I can tell you exactly where I was and what I was doing when I saw the towers fall. Every generation has that defining historical moment. For my father’s generation it was Pearl Harbor. He was drinking a Coke at a local diner with his little brother and best friend. For my mother it was the day John F. Kennedy was shot in Dallas, Texas. She was watching television and ironing. Where was I when two airplanes far off course made glass and twisted, smoking metal rain from the sky? I was doing the most mundane of things. It was just another day. I was sitting at my kitchen table in Andorra struggling to get the protective plastic wrap plastic around my 1st grader’s new school books and listening to the first Harry Potter book on CD when I got the call that changed everything.

New York is  a city of millions, but even so, my connections to people who lived and died that day were many. My father, a Republican party official, was actually in Sarasota, Florida in the elementary classroom with the then President, George W. Bush. Dad was the one who called me, his voice cracking over the phone line, to ask me if I’d heard from my mother who he believed was meeting a friend for a morning of post Labor Day shopping at a department store directly across from the World Trade Center. My brother, Frank, was in NYC for a meeting on the 102nd floor of Tower 1. A 38 minute delay at take-off from O’Hare airport in Chicago caused him to be sitting in traffic in a taxi near the Towers at the moment of impact rather than riding on an elevator on the way up to his meeting. A former student of mine’s older sister found herself on one of the airplanes heading back to California and Stanford University. A last minute decision to take an earlier flight resulted in her missing not only her Senior year but every single year after that. The void she's left in her family cannot be filled. A cell phone accidently left behind on the counter at the Krispy Kreme donut shop in the basement of the Tower complex caused my best friend’s favorite cousin to find herself downstairs in the lobby of the building rather than sitting at her desk on the 104th floor where she worked for the financial company, Cantor Fitzgerald, a company that lost 658 employees that one day. Among those lost? My classmate. My friend. Christopher Todd Pittman. We were both high school and university classmates from 9th grade straight through to our college graduation. Just 2 weeks before 9/11 Todd was transferred from his company’s Tokyo office back to the headquarters in New York City. My high school dedicated a bench to him and started a scholarship fund. Eleven firefighters from the firehouse closest to my house went up the stairs of the the World Trade Center’s Tower 2 to never find their way back down.

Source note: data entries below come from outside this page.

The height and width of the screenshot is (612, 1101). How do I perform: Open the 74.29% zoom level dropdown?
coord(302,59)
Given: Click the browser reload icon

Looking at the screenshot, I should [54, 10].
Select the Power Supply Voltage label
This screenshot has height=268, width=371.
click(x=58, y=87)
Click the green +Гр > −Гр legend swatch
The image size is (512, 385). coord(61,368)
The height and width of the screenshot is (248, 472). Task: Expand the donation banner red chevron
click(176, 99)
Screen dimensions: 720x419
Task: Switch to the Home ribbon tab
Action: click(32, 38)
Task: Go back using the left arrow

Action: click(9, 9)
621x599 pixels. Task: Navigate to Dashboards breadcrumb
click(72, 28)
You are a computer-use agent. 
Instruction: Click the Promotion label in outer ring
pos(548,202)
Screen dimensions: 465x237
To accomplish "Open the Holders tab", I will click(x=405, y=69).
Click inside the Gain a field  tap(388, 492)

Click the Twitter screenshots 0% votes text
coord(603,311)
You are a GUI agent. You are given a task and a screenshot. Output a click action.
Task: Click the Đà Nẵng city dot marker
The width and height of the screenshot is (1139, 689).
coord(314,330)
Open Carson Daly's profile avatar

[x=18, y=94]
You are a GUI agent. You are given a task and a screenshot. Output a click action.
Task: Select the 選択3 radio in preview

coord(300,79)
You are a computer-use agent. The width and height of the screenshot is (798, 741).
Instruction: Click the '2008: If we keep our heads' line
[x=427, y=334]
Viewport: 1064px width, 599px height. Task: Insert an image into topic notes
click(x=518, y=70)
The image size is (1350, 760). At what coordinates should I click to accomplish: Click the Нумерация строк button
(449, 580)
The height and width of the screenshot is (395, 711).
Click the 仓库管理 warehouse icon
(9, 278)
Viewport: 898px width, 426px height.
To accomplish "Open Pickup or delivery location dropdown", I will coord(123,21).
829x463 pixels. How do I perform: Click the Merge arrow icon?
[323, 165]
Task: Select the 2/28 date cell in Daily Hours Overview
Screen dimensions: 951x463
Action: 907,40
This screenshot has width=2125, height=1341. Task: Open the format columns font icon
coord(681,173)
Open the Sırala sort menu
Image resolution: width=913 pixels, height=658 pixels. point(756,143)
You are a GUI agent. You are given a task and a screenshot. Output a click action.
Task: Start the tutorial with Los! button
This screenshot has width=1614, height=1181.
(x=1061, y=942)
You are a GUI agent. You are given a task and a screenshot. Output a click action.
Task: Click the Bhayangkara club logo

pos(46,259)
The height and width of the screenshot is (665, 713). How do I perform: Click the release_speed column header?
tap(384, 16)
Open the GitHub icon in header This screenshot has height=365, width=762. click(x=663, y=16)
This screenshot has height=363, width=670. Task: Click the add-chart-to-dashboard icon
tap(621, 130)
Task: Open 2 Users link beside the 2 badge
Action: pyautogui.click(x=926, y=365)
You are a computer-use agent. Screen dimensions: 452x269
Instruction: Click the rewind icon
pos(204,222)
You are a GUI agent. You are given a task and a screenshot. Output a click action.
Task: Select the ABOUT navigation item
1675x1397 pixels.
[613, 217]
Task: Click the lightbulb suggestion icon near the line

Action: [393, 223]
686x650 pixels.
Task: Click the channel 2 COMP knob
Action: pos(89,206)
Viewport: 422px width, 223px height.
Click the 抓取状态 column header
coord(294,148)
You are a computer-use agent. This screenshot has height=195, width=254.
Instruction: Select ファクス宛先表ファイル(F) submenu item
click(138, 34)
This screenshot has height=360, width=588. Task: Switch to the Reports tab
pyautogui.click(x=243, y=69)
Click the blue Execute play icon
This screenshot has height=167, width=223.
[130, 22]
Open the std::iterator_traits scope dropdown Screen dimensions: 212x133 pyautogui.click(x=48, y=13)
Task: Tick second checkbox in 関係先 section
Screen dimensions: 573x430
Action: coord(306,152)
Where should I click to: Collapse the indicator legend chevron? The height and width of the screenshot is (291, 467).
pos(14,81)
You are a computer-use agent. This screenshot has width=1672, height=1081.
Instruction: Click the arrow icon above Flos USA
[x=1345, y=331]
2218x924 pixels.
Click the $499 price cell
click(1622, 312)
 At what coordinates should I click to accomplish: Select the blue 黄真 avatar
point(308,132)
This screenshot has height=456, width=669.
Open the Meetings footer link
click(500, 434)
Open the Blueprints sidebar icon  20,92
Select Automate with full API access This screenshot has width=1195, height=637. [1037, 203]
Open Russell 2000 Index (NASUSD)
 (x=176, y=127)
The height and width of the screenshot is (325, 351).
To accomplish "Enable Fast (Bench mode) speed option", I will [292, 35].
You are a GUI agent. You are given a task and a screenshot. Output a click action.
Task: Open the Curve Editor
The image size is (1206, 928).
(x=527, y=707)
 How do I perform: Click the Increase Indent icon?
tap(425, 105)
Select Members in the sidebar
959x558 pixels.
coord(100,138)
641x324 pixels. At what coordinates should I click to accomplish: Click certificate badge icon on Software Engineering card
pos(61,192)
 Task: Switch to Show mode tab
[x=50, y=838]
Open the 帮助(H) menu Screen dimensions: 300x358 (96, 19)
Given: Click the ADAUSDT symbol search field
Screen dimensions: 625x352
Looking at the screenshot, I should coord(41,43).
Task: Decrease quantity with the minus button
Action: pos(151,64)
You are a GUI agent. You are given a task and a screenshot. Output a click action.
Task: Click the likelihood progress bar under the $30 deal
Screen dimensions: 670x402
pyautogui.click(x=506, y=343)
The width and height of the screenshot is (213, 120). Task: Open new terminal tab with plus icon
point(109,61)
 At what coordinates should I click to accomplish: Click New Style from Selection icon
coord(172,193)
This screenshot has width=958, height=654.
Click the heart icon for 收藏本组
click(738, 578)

It was a terrible day. Terrible things happen all over the world. 2996 lives lost may not seem like much when you compare it with the hundreds of thousands lost to famine, disease, war and natural disasters every year. Who can forget the tsunamis in the Indian Ocean and Japan or the earthquake in Haiti? But we must also not forget the lives lost on 9/11 - lives lost not due to indifference, poverty or act of god but lost entirely because of hatred and rage. I know I will never forget. It was my city. My backyard. My people.

Ten years later and the thought of that day still makes my heart hurt and my lungs feel like I will never get enough air. I just hope this year the sun is shining on 9/11. 

Thursday, September 8, 2011

So...how dark is dark?

As you all know, in preparation for our upcoming renaissance and enlightenment, we've been spending some time getting down and dirty in the dark ages. So exactly how dark is dark? Are we talking black hole dark or just the shades were pulled down a bit dark? That's the question! Some historians take offense to the terminology and prefer the use of Middle Ages or Medieval Period. What do you think?

Well in at least 75 words posted on your blog (not here!) tell me your opinion:

Do you agree that the Middle Ages should be called the Dark Ages? Why or why not?


Support your argument. Check your spelling and make your point. Don't forget to use the Opinion Template to help you organize your writing. The template will be collected.